Vermutlich keine Revision

Nach der Urteilsverkündung erklärte der Verteidiger von Andreas V., Johannes Salmen, dass er seinen Mandanten "nicht überreden" werde in Revision zu gehen. Der Jurist betonte, dass die Richterin das Urteil gut begründet habe. Auch der Verteidiger von Mario S. bewertet das Urteil als angemessen.

Was bedeutet Sicherungsverwahrung?

Eine sogenannte Sicherungsverwahrung ist laut NRW-Justizministerium rechtlich nicht als Strafe einzuordnen. Ihr Zweck ist es, gefährliche Täter zu bessern und die Allgemeinheit zu schützen. Bei diesen Straftätern bestehe der Hang, erhebliche und für die Allgemeinheit gefährliche Straftaten zu begehen.

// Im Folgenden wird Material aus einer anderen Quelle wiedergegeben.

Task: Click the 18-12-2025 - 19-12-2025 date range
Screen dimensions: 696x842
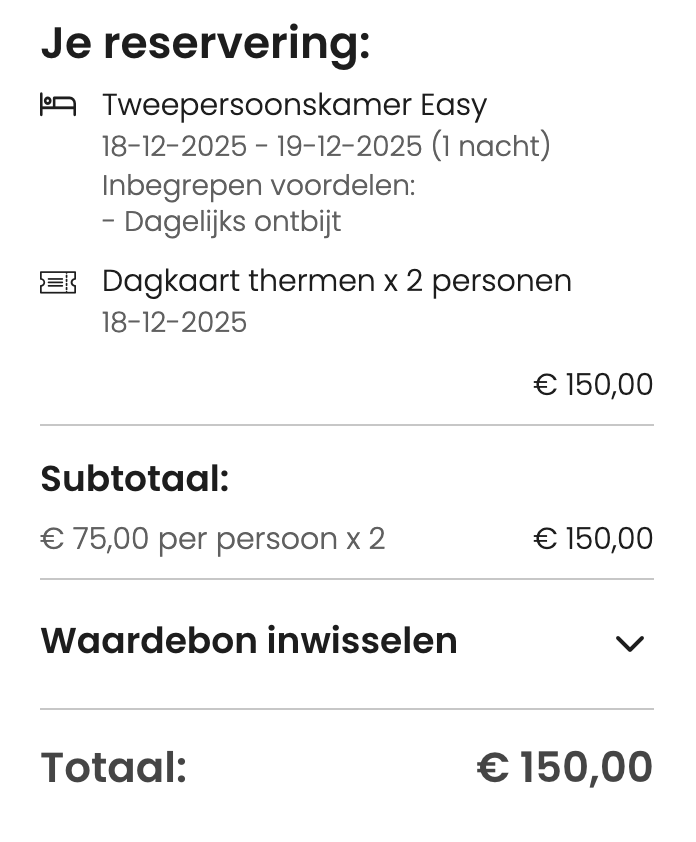Action: pyautogui.click(x=325, y=146)
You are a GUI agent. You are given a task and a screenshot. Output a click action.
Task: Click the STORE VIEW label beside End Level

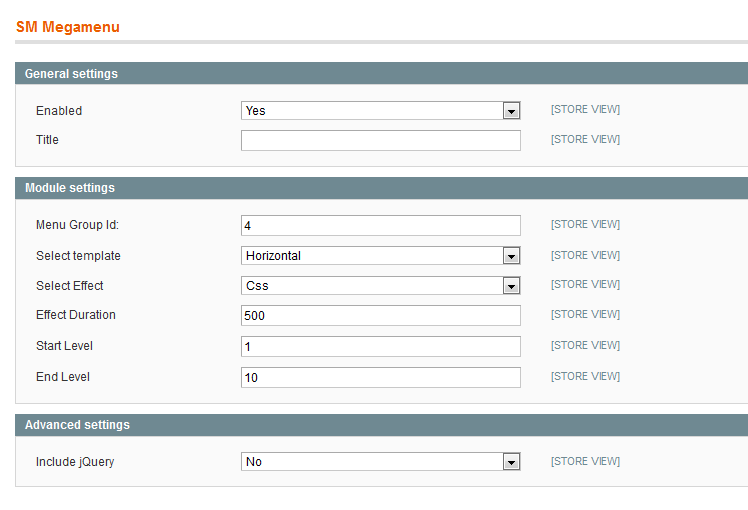pos(585,376)
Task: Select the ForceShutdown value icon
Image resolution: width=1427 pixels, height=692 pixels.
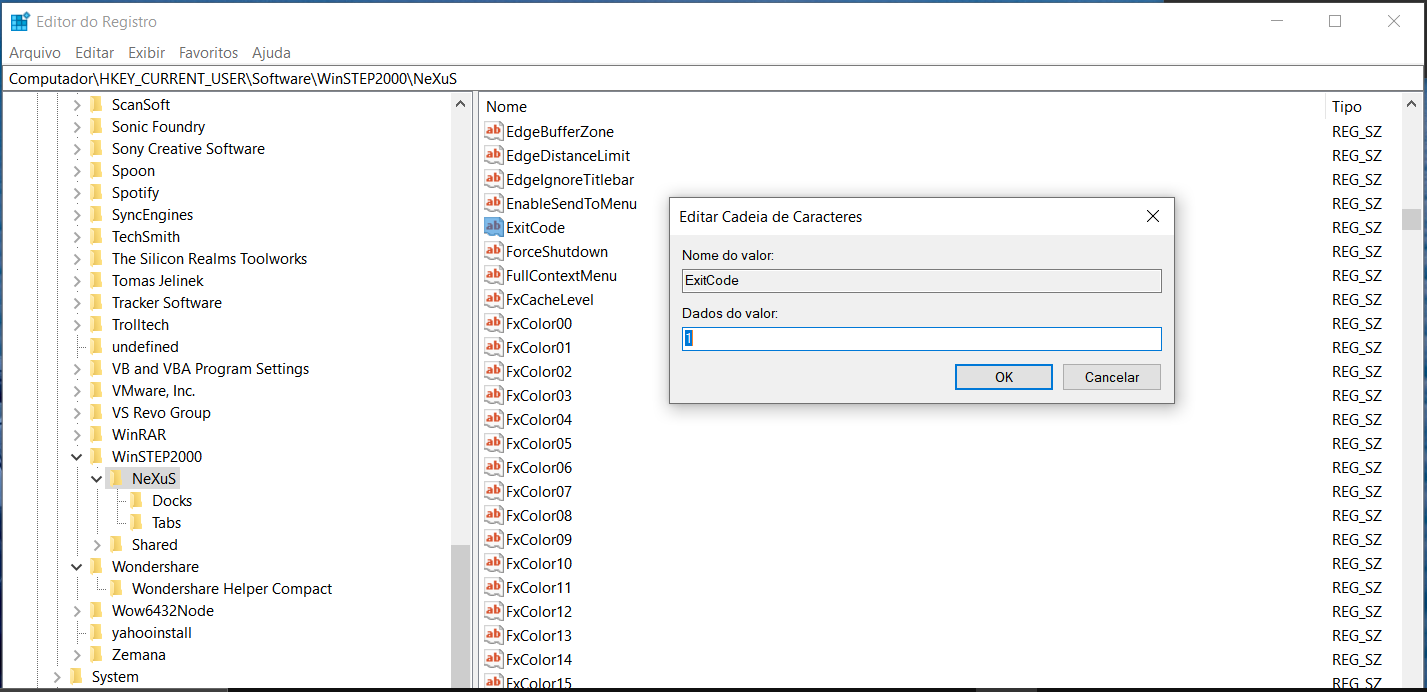Action: click(x=493, y=251)
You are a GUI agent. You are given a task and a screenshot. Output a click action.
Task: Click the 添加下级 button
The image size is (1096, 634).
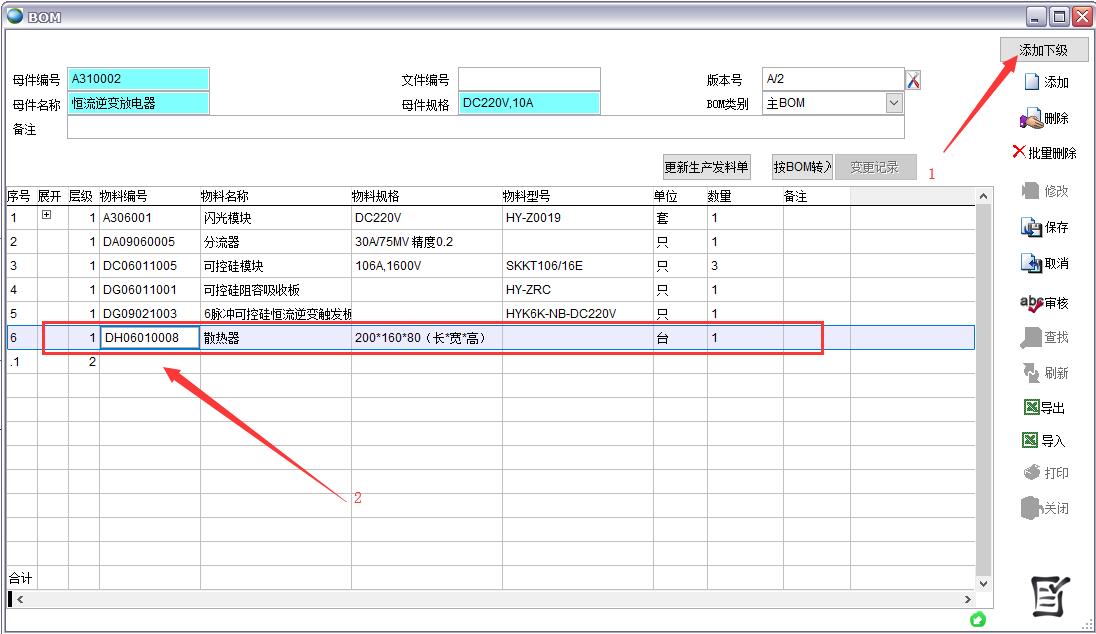pyautogui.click(x=1043, y=50)
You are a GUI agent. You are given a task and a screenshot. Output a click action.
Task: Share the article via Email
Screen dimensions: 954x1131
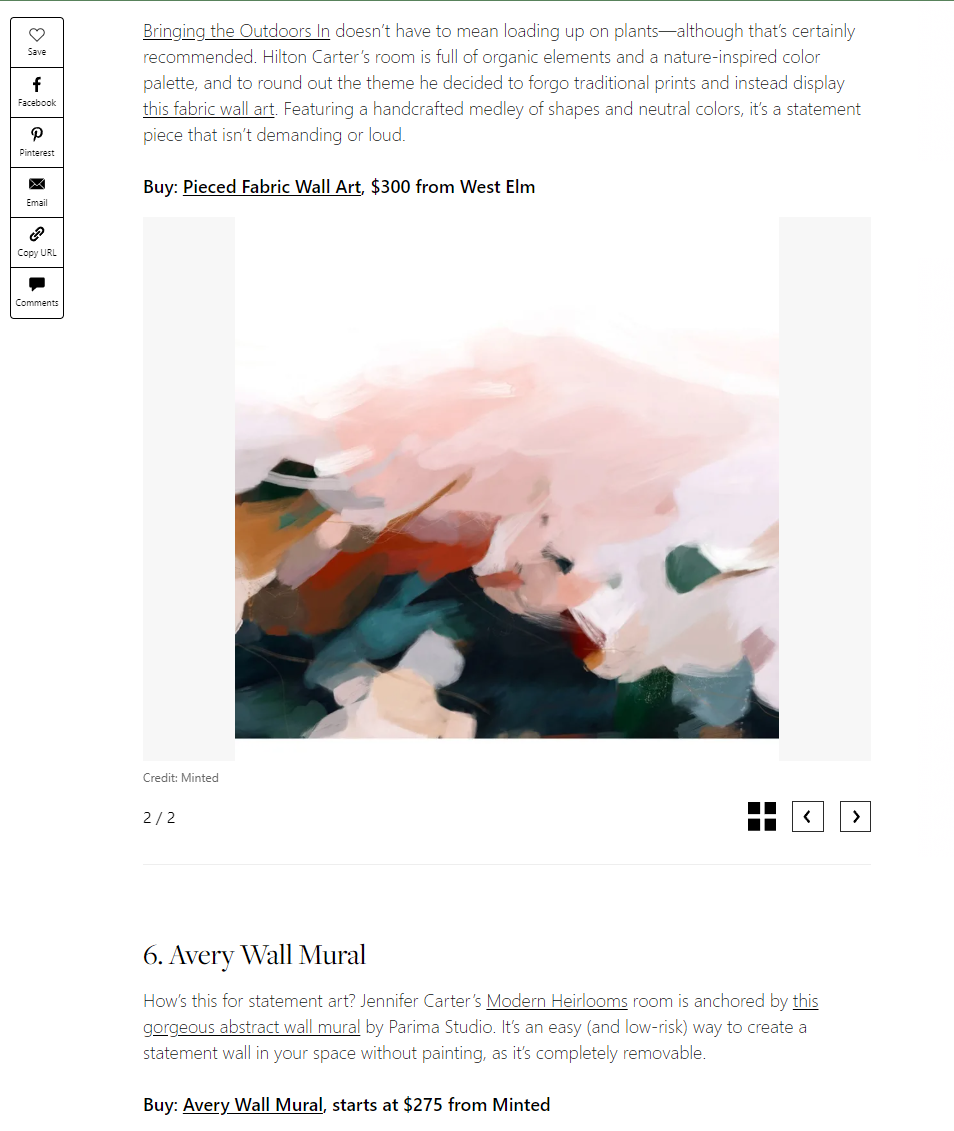tap(37, 193)
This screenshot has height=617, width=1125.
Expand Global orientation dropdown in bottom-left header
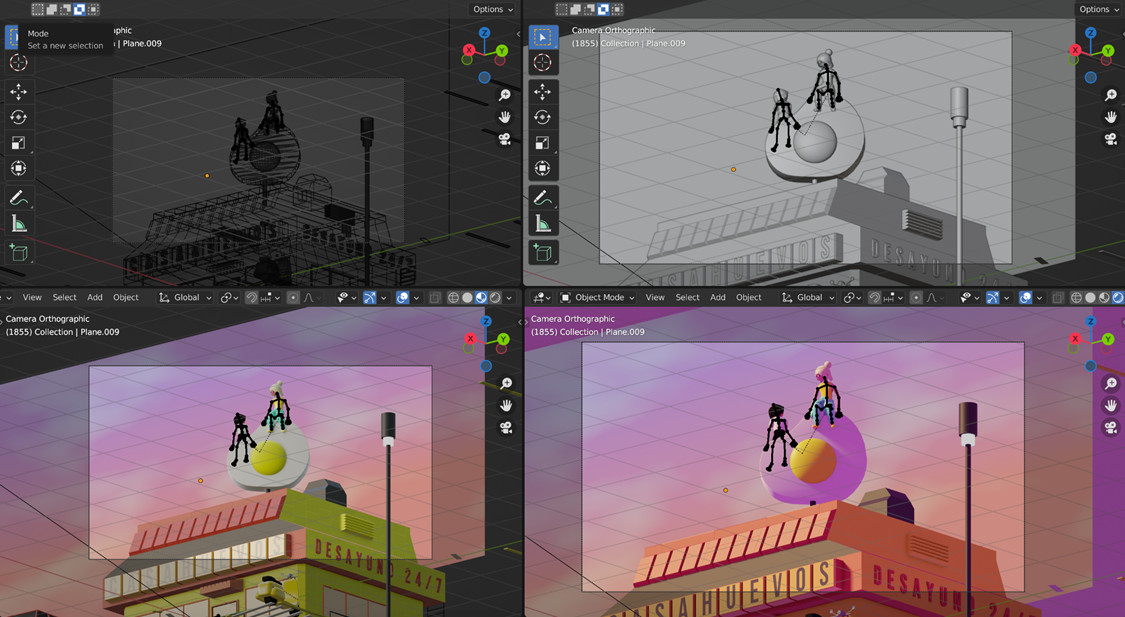pyautogui.click(x=185, y=297)
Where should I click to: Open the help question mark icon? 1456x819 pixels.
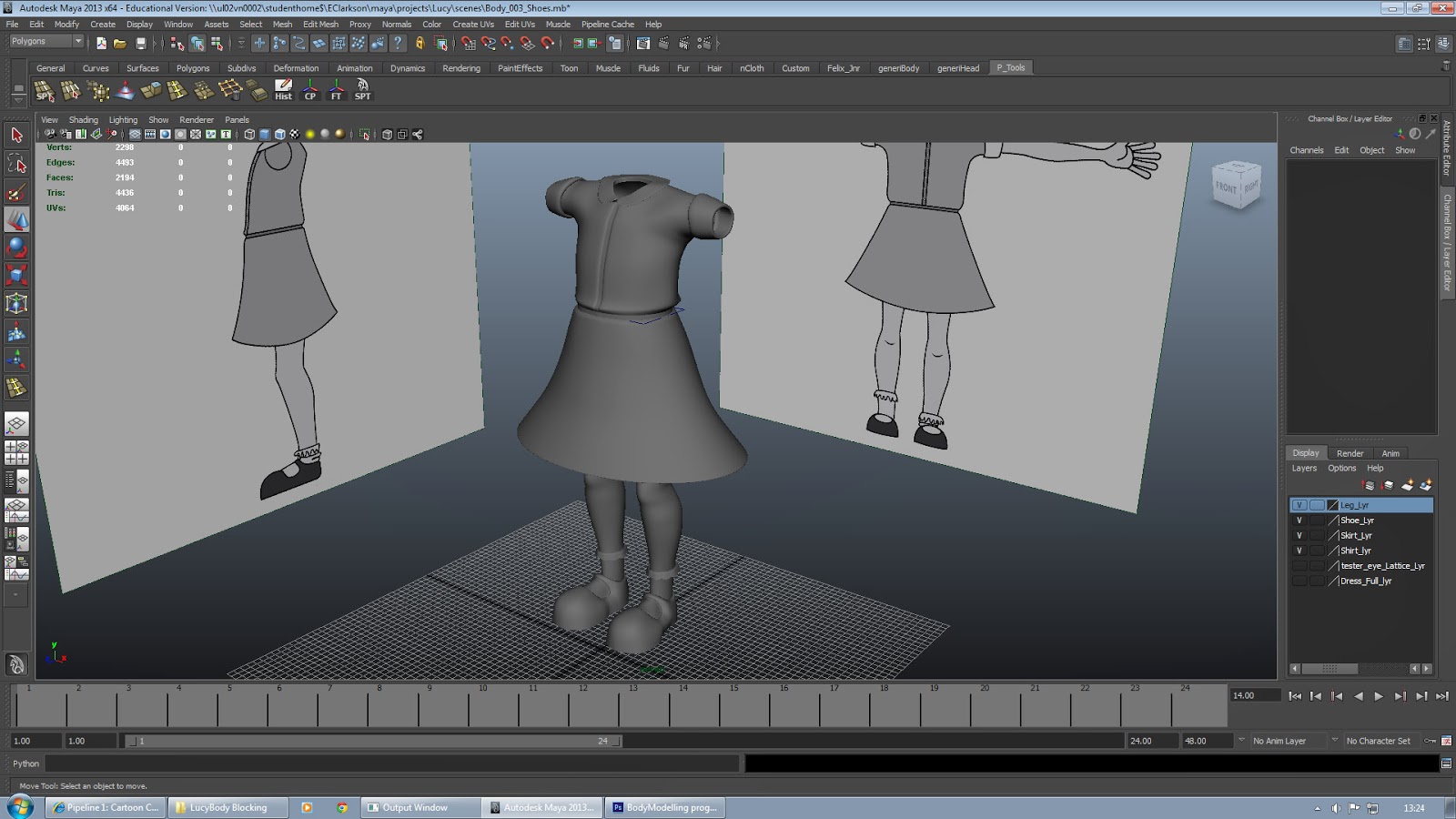(x=398, y=43)
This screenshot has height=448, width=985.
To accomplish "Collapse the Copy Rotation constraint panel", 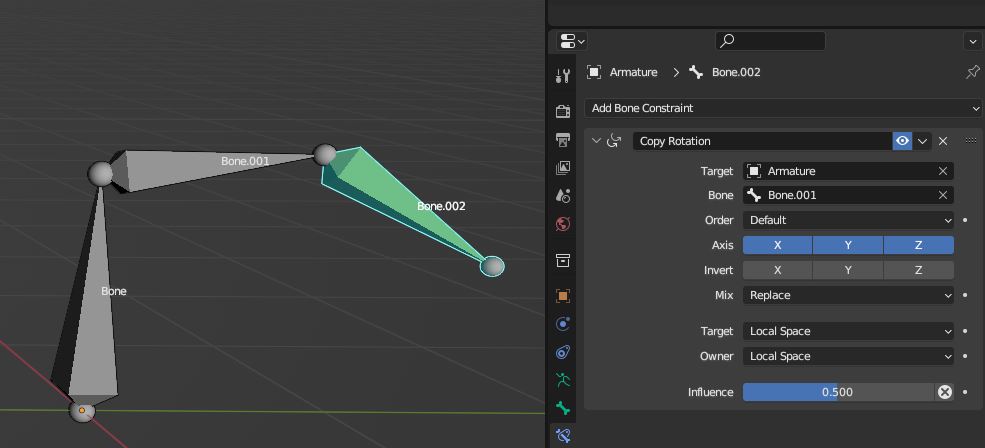I will [x=597, y=141].
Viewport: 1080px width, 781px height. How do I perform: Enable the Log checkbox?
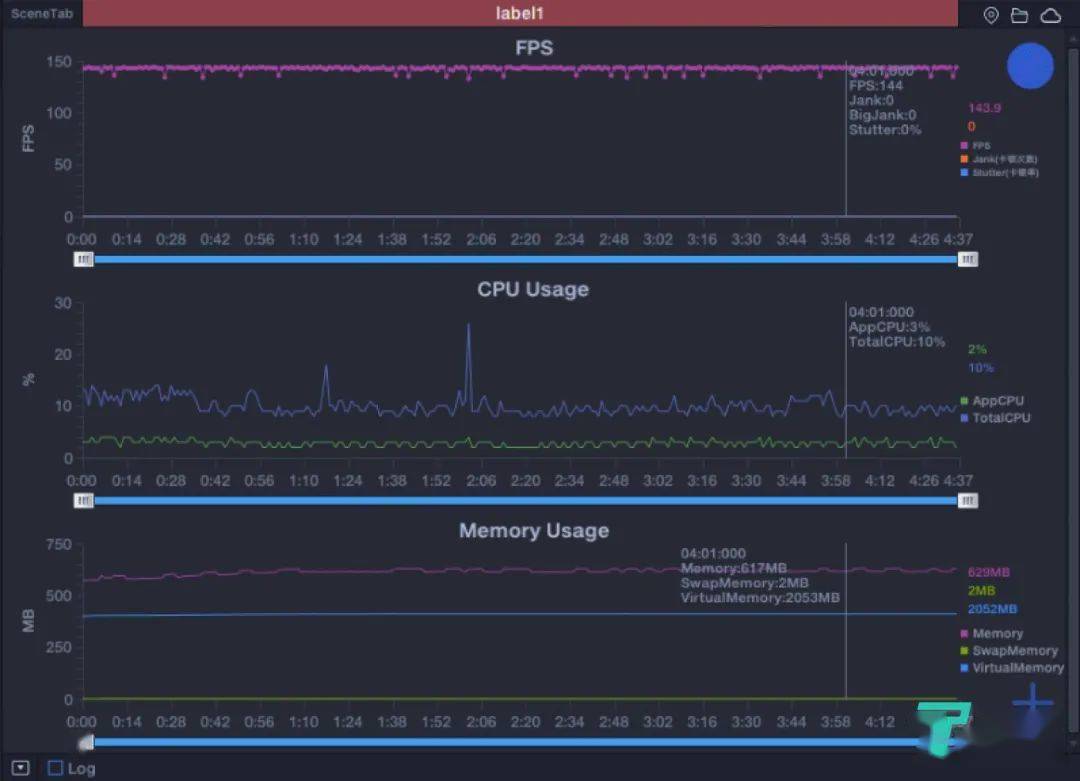click(x=55, y=768)
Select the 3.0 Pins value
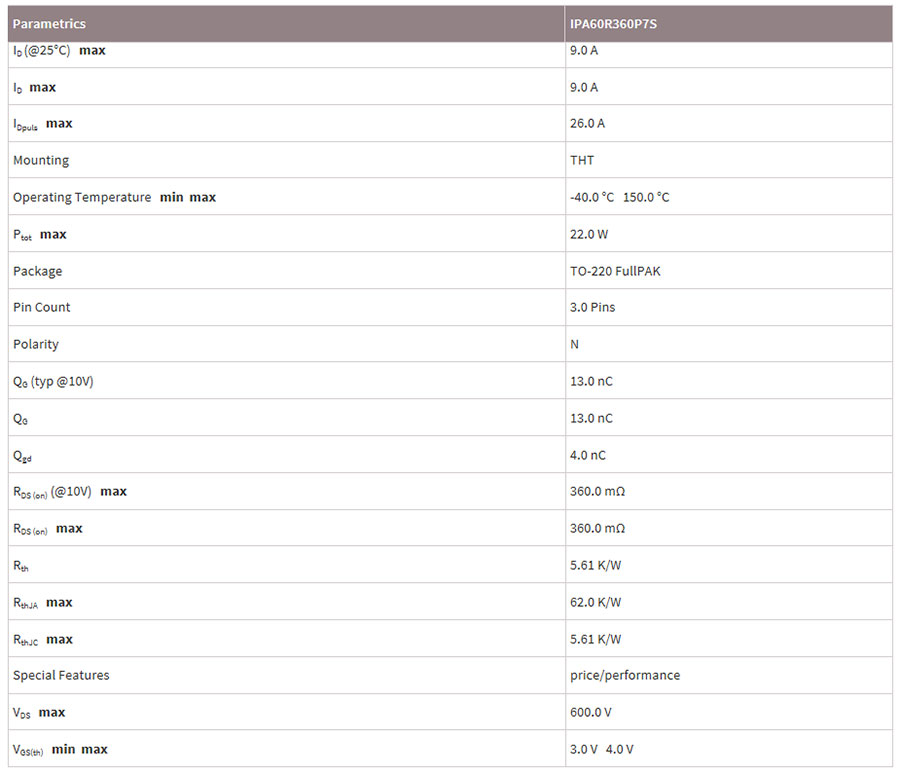The height and width of the screenshot is (774, 900). point(592,307)
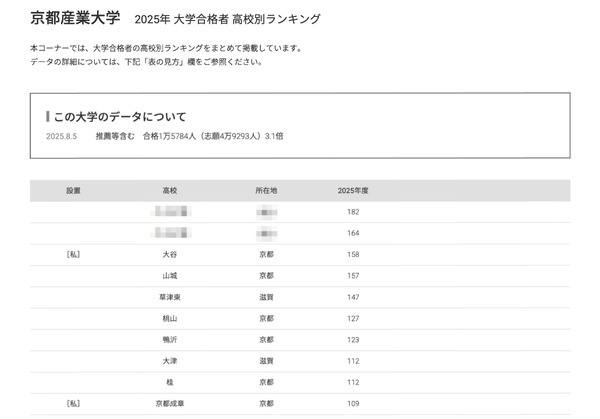Click the 182 count in the first row
The height and width of the screenshot is (419, 600).
(x=353, y=211)
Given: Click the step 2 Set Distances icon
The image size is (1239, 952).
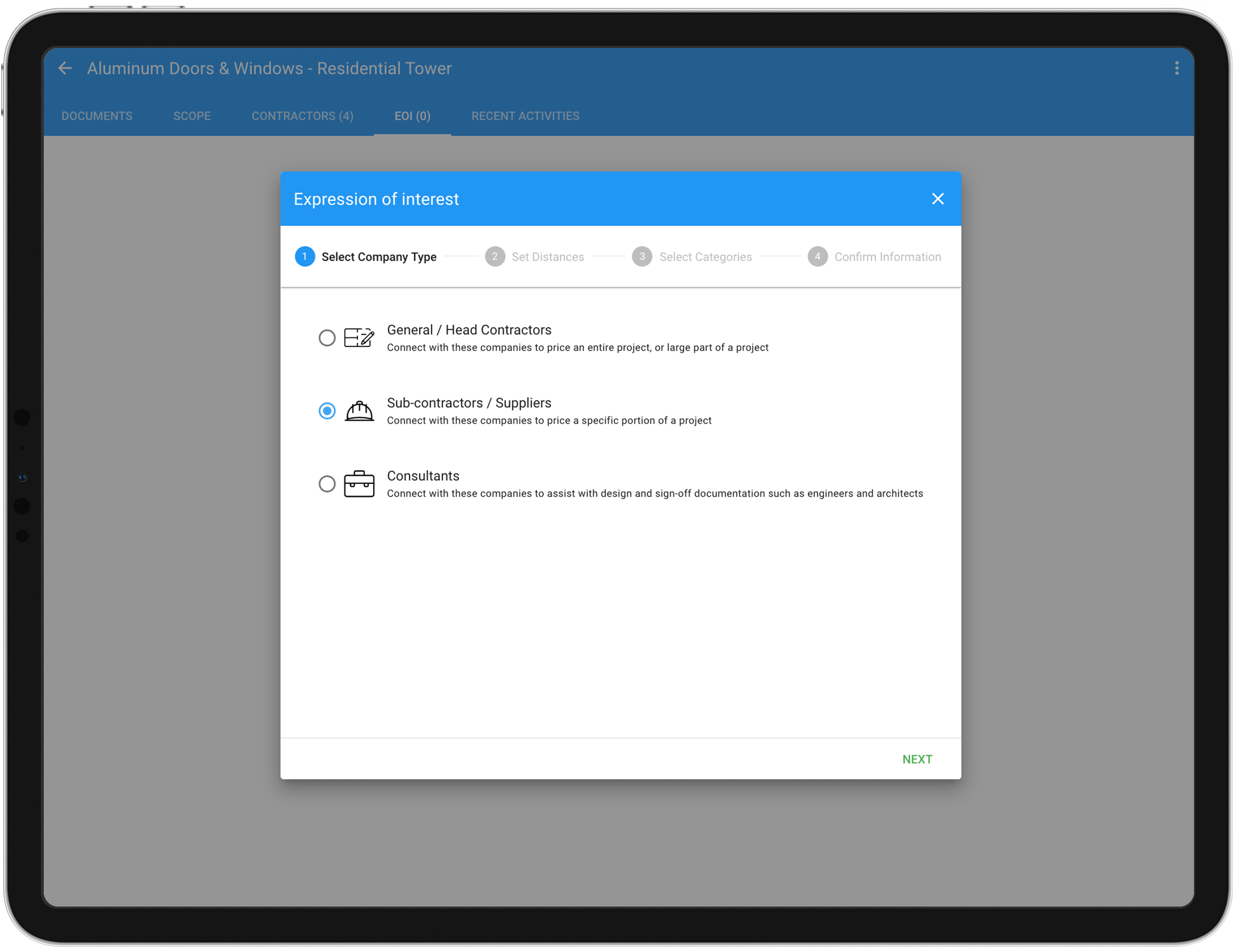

Die Sicherungsverwahrung ist grundsätzlich zeitlich nicht begrenzt. Ob sie fortbesteht, wird regelmäßig von einem Gericht geprüft. Eine Sicherungsverwahrung kann unmittelbar im Urteil angeordnet oder auch vorbehalten werden.

Eine Sicherungsverwahrung schließt sich an die Verbüßung einer Freiheitsstrafe an. Nach dem sogenannten "Abstandsgebot" muss sich der Vollzug der Sicherungsverwahrung deutlich vom Strafvollzug unterscheiden. So ist den "Untergebrachten" eine individuelle und intensive Betreuung anzubieten, insbesondere eine psychiatrische, psycho- oder sozialtherapeutische Behandlung. Sicherungsverwahrung muss von einer Strafhaft räumlich getrennt vollzogen werden, entweder in einer eigenen Anstalt oder in separaten Abteilungen einer Justizvollzugsanstalt.

Opferanwälte zufrieden

Opferanwältin Zeliha Evlice ist mit dem Urteil einverstanden. Ihre Mandantin habe gesagt, Andreas V. solle einfach weg: "Mit dem Urteil hat sie das hören dürfen, worauf sie sich vorbereitet hat." Andere Anwälte von Betroffenen bewerteten das Urteil als gerecht und hoben die sachliche Verhandlungsführung hervor.